* [PROVIDED RECORDS]
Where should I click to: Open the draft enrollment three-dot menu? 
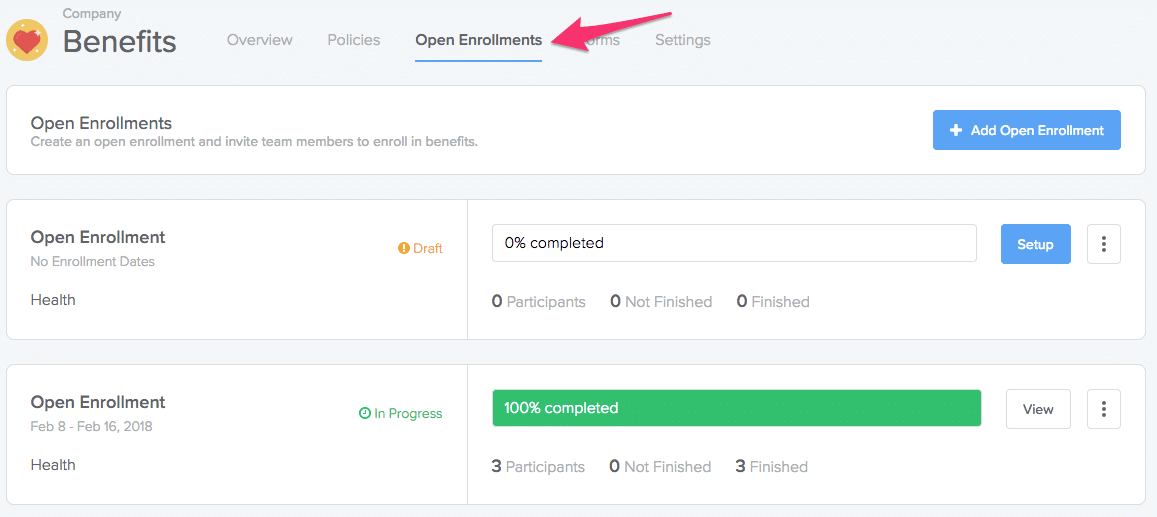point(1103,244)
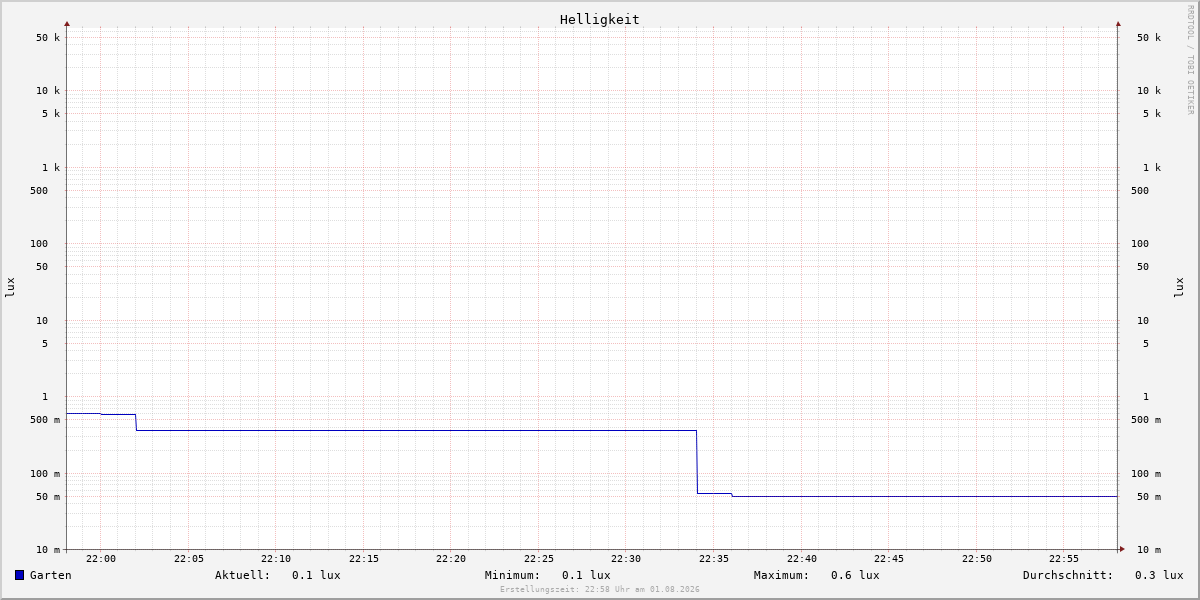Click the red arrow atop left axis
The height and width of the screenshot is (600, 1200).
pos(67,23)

* [WHAT IS BEING ASKED]
Hand back every line of the material, exactly, without the pictures.

* [ANSWER SECTION]
Where should I click to: Open the draft enrollment three-dot menu? 
point(1103,244)
Click the red arrow atop left axis
The height and width of the screenshot is (600, 1200).
pos(67,23)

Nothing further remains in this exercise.